Note, the original version of this post mysteriously vanished without a trace so I’ve had to re-create a lesser version.
The case that drew the most attention during last week’s arguments was one brought by a former ally of New Jersey governor Chris Christie. The petitioner, Bridget Anne Kelly, a former aide to Gov. Christie, and William Baroni, a former deputy executive director of the Port Authority of New York and New Jersey, were convicted of conspiracy and fraud for their part in a scheme to punish the mayor of Fort Lee, NJ for refusing to endorse Christie’s reelection bid. In what came to be known as “Bridgegate”, they and another official, David Wildstein, ordered several lanes to the George Washington Bridge toll plaza closed in 2013 during rush hour causing massive backups.

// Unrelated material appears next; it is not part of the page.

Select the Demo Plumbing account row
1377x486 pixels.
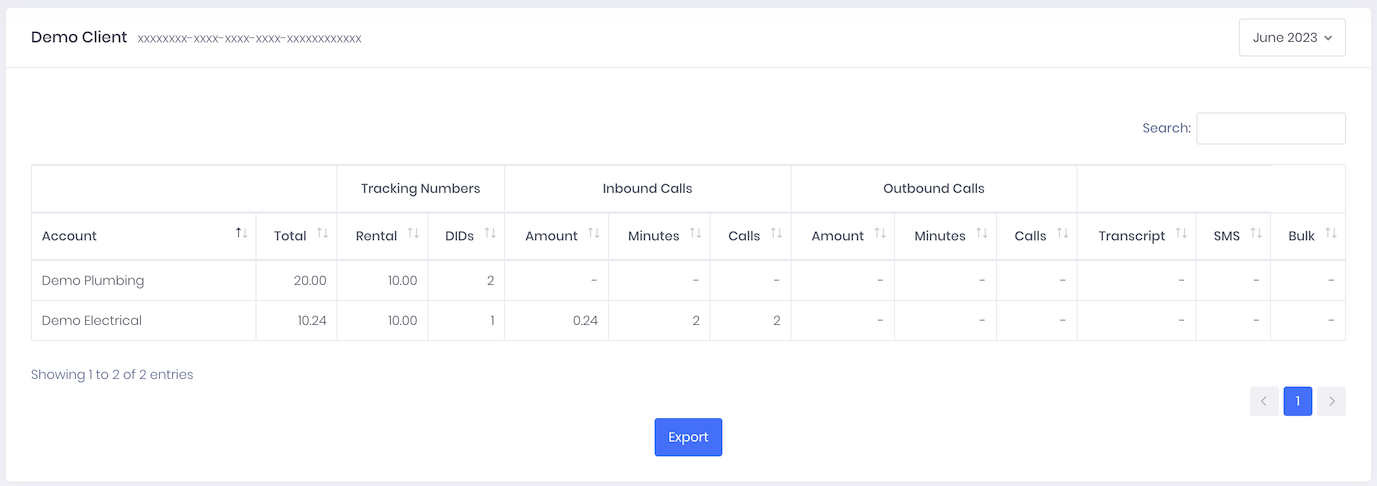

When the scandal came to light it pretty much sank Christie’s 2016 presidential campaign.
As expected, both Kelly and Baroni were in the courtroom for Tuesday’s argument in Kelly v. United States. What nobody expected was that Chris Christie would show, and be seated directly in front of Kelly.
On Monday the Court heard a trademark case, Lucky Brand Dungarees Inc. v. Marcel Fashion Group Inc., and a case related to employee retirement benefits. Thole v. U.S. Bank, N.A..
The Chief Justice drew some laughs Wednesday when, during an argument involving the Age Discrimination in Employment Act, Babb v. Wilkie, he asked the following hypothetical, “The hiring person is younger, [and] says, you know, ‘OK, boomer’ … once to the applicant.”